There's no telling why I fell in love with the political process. Let's just blame TV. When I was barely a teenager, I watched the party conventions on my tiny black and white, and it was my sport; my Academy Awards. I remember seeing Everett Dirksen -- remember him? I was fascinated by his voice. It was low and it resonated in one's chest, like thunder clouds grumbling in the sundown sky. I didn't even know what party he belonged to; I watched both parties' conventions and didn't care, because at thirteen, I wasn't (yet) partisan. I just loved the spectacle.

As I grew older, I came to understand that conventions had a predictable flow. A bunch of party people came on stage and slathered the nominee with syrupy, patriotic praise; delegates in their straw bowlers hoisting tall signs in the air with the name of their state excitedly announced that "North Dakota casts it's thirty-one votes for the NEXT PRESIDENT OF THE UNITED STATES, Richard M. Nixon!!!"  Hoo-RAH!! And Oregon was giddy, knowing their votes were going to put the nominee over the top! Cue the fluttering noisemakers and confetti!

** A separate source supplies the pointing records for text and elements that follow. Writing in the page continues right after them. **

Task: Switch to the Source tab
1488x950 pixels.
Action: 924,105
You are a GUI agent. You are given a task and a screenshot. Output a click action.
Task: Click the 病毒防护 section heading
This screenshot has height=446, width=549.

Of course, as time went on, we became so much more demure in our celebratory demonstrations. Because we were mature; serious. This was no time for frolicking. And frankly, some of the duds we've had in the Republican party didn't spur us to party like it was nineteen seventy-nine. Ford? Not a real rollickin' dude. Bob Dole? I loved the guy, but he was more ironic; not exactly in it to win it, but he showed up and gave it his all. Reagan? Well, that was a once in a lifetime phenomenon. That was a reason to party.

Not that the Democrats fared any better. In fact, I had to search my brain for some of their most lose-a-licious losers. Well, there was Michael Dukakis. Who, exactly, thought he'd make a winning contender? How about John Kerry? Remember how his grotesquely rich wife asserted that everyone called her "Mama", on camera, with all her paid minions kneeling at her feet? It was like one of those cringingly unfunny Saturday Night Live sketches.

By 2012 we had the spectacle of (traitor) Chris Christie extolling his own virtues, while ostensibly placing Mitt Romney's name into consideration. The best part of that whole convention was Clint Eastwood and The Chair. Surreal, but I, unlike many, loved it.

And now? Now I don't know what's going on. My forty years of surety have evaporated in a POOF! Now we're going to have some guy with a weirdly flip of flaxen hair standing up there, extolling the results of Matt Drudge's latest online poll; voicing his distaste for blonde Fox commentators who aren't named Greta; talking about "lyin' liars"; while we stand perspiring in the auditorium and glance at one another nervously, unsure where the applause line is supposed to come in. Nodding to our compadre from Terre Haute, Indiana; reassuring her that we haven't actually just elected the next president of the United States, Hillary Con Man Clinton.

So, you tell me...what exactly is going on here? Because I am flummoxed. The world as I knew it has flipped on its head, and I don't much like it.